● Written exercise 1
Summarize the Basque chicken recipe page below in two sentences.

● Page text
_____
Basque Chicken from the Woodfired Oven
This Woodfired Workshop is all about one pot chicken – Basque chicken to be exact with all the flavours and colours of French and Spanish cooking. As we can’t literally travel at the moment, then we may as well travel in our cooking. Without getting too Proustian, food can really bring back happy memories of meals shared with friends so that’s all good in our kitchen at the moment!
Join us on our travels by creating this chicken dish at home – any leftovers can become a rather lovely pie with some bought puff pastry for a superior next day lunch. Check out how David cooks it on our youtube channel here and the recipe is below; there’s quite a lot of prep but once that’s done it’s pretty much chuck it in the pan and let it all get on with itself. Happy cooking!
Ingredients (for 4 happily or for 2 with leftovers)
4 chicken quarters – thigh and legs combined, skin on, bone in
60ml olive oil
Salt and pepper
1 large white onion, peeled and sliced
1 green pepper, deseeded and sliced
2 red peppers, deseeded and sliced
150g cooking chorizo, skinned and chopped
5 large cloves garlic, peeled and very thinly sliced
250g calasparra rice (or arborio rice)
8 sundried tomatoes in olive oil, drained and chopped
1 heaped tbsp sundried tomato paste
1tsp hot smoked paprika
2 large sprigs fresh thyme
3 fresh bayleaves
350ml chicken stock
150ml dry white wine
2 oranges, peeled and segmented
100g olives, black or greeen, your choice
Oven state, equipment, etc
2-3 Mississippi – hotter for frying the chicken and cooler for cooking the rice
A heat deflector is handy to prevent side scorch and keep the oven tidy
Door mainly on but add if your oven is losing heat
Method
- Heat the oil in a large, deep, wide pan.
_____
● Data rows
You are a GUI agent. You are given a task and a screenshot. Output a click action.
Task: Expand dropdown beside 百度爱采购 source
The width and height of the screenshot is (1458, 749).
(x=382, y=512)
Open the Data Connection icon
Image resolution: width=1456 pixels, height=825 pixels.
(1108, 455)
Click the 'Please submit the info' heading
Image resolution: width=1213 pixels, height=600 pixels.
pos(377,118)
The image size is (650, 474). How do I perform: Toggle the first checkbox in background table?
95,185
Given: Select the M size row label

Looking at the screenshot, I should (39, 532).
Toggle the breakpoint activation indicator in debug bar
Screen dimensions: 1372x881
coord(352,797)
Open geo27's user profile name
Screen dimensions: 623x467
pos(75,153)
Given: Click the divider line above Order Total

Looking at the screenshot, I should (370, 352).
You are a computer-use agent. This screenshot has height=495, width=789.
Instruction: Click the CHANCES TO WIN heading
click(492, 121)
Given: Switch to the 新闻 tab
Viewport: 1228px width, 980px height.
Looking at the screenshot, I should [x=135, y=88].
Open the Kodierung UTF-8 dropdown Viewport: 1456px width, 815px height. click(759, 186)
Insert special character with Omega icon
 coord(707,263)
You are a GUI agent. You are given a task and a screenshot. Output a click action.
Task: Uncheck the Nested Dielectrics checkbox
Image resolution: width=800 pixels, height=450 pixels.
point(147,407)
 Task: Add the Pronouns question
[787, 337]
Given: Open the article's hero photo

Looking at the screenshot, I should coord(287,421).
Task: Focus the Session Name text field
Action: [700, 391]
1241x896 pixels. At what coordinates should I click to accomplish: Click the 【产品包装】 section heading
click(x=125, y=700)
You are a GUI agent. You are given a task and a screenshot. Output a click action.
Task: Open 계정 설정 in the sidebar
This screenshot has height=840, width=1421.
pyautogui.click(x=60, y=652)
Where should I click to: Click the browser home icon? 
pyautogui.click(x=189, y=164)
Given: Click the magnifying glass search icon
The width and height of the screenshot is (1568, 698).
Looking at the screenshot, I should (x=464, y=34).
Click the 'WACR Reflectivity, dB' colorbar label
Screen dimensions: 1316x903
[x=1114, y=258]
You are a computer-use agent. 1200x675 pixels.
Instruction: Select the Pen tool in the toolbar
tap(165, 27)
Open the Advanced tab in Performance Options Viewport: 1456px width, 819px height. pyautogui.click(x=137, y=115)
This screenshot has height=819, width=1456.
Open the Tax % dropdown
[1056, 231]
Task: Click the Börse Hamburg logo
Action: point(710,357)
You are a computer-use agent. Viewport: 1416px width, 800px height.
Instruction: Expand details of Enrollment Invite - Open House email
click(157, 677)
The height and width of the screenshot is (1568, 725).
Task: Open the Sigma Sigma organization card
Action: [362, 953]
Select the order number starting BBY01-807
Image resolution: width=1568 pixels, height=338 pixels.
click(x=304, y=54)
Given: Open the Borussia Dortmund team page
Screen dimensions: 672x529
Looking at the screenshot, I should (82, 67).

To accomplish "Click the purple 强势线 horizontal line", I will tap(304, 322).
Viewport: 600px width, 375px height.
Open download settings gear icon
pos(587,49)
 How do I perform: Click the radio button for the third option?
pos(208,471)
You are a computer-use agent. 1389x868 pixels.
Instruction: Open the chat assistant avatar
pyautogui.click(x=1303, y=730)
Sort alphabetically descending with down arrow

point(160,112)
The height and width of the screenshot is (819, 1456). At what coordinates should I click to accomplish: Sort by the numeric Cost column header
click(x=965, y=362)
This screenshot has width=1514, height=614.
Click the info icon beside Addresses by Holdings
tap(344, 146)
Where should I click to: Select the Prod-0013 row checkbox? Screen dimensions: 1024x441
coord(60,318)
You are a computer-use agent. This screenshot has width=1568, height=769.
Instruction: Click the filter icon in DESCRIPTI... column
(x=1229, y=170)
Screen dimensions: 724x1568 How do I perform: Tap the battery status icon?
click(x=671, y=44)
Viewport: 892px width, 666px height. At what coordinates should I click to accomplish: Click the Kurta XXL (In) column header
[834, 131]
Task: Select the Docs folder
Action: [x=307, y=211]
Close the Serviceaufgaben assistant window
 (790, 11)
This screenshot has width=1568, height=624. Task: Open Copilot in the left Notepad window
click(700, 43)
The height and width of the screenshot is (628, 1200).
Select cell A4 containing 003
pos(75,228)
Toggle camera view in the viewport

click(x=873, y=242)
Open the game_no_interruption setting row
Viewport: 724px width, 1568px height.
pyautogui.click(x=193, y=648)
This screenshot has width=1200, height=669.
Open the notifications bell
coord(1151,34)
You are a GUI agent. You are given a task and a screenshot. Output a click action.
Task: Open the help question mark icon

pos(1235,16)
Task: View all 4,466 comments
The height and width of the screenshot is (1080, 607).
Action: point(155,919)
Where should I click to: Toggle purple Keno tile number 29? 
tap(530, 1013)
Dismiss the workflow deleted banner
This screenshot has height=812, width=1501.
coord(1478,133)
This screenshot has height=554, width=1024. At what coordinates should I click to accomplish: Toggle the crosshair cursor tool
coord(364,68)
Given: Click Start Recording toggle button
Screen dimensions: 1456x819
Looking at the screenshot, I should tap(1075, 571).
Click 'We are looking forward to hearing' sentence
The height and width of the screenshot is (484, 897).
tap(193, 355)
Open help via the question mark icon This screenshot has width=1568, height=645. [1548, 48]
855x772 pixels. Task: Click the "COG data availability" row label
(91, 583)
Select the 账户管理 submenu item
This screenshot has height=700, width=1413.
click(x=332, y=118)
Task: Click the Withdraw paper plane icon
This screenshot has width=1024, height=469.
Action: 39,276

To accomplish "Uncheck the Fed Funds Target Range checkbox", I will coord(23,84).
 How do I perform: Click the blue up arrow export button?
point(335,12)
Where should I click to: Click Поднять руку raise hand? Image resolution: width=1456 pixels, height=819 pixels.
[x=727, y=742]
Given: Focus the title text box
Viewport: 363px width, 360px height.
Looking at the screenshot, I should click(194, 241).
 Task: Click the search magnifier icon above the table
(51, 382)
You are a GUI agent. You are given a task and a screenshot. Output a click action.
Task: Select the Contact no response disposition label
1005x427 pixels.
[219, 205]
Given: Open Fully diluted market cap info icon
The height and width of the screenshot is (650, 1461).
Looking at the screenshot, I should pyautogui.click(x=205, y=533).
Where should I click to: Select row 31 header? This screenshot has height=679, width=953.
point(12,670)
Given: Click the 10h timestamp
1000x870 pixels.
_____
● Written exercise 2
Report every line of the listing above that contains the word "heading", with case counting.

● Worked answer 1
This woodfired workshop recipe makes a one-pot Basque chicken with the flavors and colors of French and Spanish cooking, using chicken quarters, chorizo, peppers, calasparra rice, oranges and olives. The prep takes some work, but then the dish mostly cooks itself in the pan, and any leftovers can become a pie with bought puff pastry.

● Worked answer 2
Click the 'Please submit the info' heading
Instruction: Click the CHANCES TO WIN heading
1241x896 pixels. At what coordinates should I click to accomplish: Click the 【产品包装】 section heading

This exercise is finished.